I loved Bummis and Thirsties covers with my pfs, especially for the first 6-8 months when you're dealing with NB poo. The Bummis (my favorite is the Superbrite) and the Thirsties sort of overlap in sizing, with the Bummis always being a bit smaller. So a NB Bummis is slightly smaller than an XS Thirsties, and a S Bummis is between an XS and a S Thirsties, etc. It's really nice to have a few of each, as the jump in sizes within one brand can be pretty drastic (the old S and M Thirsties were WAY different in size). I like the Thirsties Duo wraps but liked having the different sizes of Thirsties as well as the Duos.


----------



## mamayogibear (May 8, 2011)

I mostly just use prefolds although I do have a few fitteds I don't grab them as often. I loved using the 'newspaper roll' on my kids when they were newborn because the rolls would trap all the liquids.


----------



## sunnygir1 (Oct 8, 2007)

I used prefolds with my newborns (2 premies). I never had any issues with leaking, but I did go through more covers when they were tiny because they pooped almost every change for a while and it would get on the covers a lot. I would just scrub them in the sink with a nail brush and hang them up in the bathroom if I was running low.

I was handed down some very thin prefolds which were great for the tiny babies. I had some very small covers (I like Prorap covers because they are cheap and work great) and a friend loaned me some tiny wool covers that only fit my babes for a few weeks because they grew so fast!

I wound up hating pins and snappis, so I totally think it's worth it to buy covers that hold the diaper in place without either.


----------



## AnkaJones (Jul 21, 2011)

Hi,

We are CDing our newborn.
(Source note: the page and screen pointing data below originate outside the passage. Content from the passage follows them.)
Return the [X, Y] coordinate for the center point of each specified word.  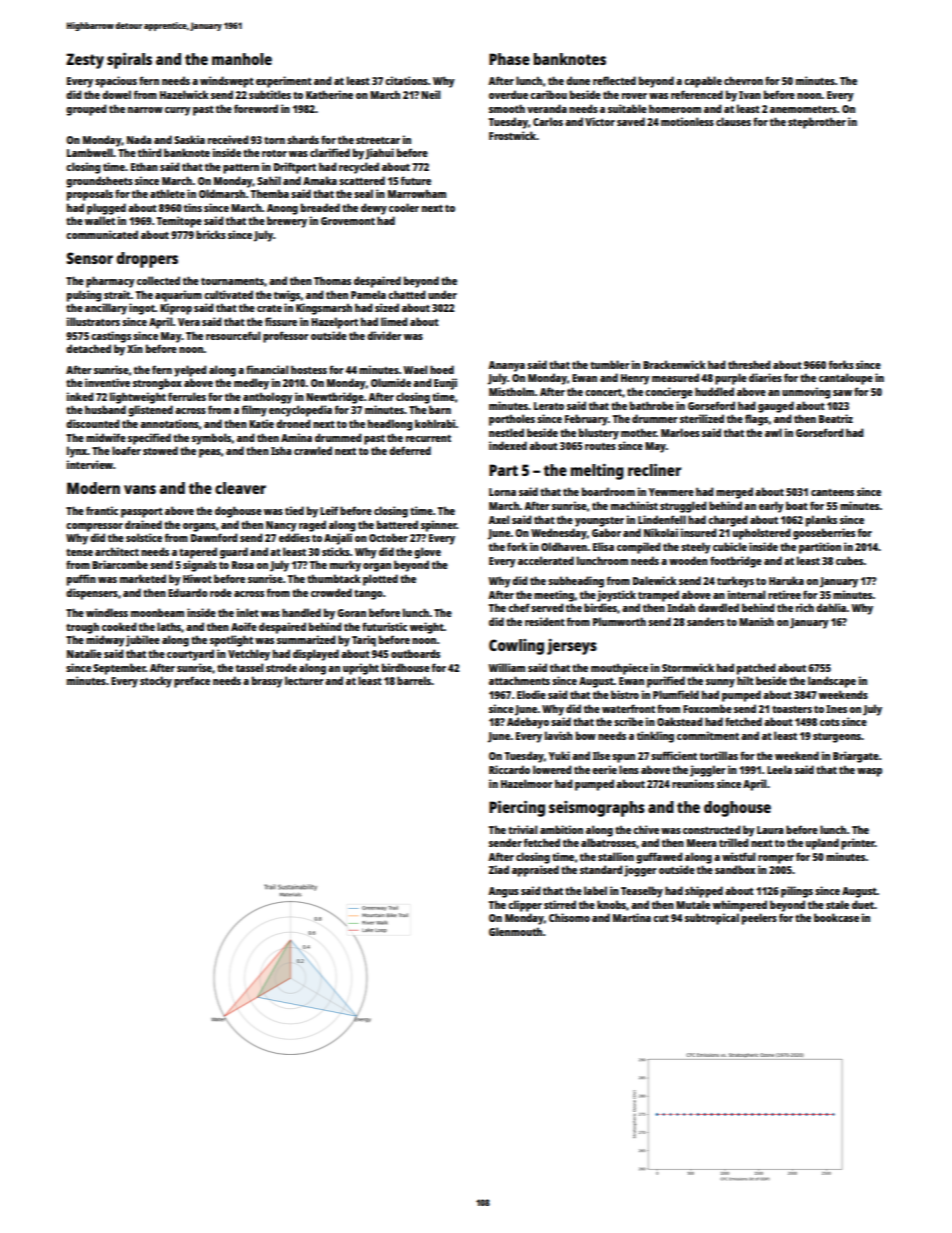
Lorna [502, 492]
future [416, 180]
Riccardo [509, 769]
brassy [267, 682]
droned [293, 423]
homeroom [675, 108]
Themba [270, 193]
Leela [779, 769]
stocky [156, 682]
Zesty [85, 61]
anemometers [803, 109]
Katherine [329, 94]
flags [756, 420]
We got our stuff from Nicki's diapers. We originally got 2 dozen of the infant size prefolds (green stitching, 4-8-4, good for 7-15lbs) and 2 dozen regular size prefolds (white stitching, 4-6-4, good for 15-30 lbs), two Thirsties Duo size one, and a couple of newborn bummis and a couple of small bummies... hoping this would take us through the first year. It's going really well. We use a snappie with an angel fold, and haven't had any leaks despite a heavy wetter. In fact, we had some disposables for emergencies and use when out of the house, and we've found they leak more than our cloth diapers (or maybe neither I nor DH can figure out how to disposable diaper right?). We wind up doing laundry every 2-3 days, but sometimes have to use our regular size prefolds... which actually work surprisingly well, although it's a little bulky.

In retrospect, had we wanted to save money on all this, I think we could have just gone with the Thirsties Duos (w/snaps), which I love because there's no velcro to scratch me when BFing like with the Bummies, and are cheaper because there are fewer sizes (only two). I got the bummis because I was worried the Thirsties would be 'one size fits noone'. I think 4 pairs would have been more than enough. And we probably could have skipped the infant size prefolds and just gone to the regular size (and dealt with the bulkiness, which isn't all that extreme to be honest, even on our 6 1/2 lb baby). I like the snappie because it brings everything together and I feel more secure about leaks, but figure once he gets a bit bigger we'll just fold in thirds. Also, if you don't want to be doing laundry every other day, get an extra dozen... it's worth it over time.

Best of luck!

Anka


----------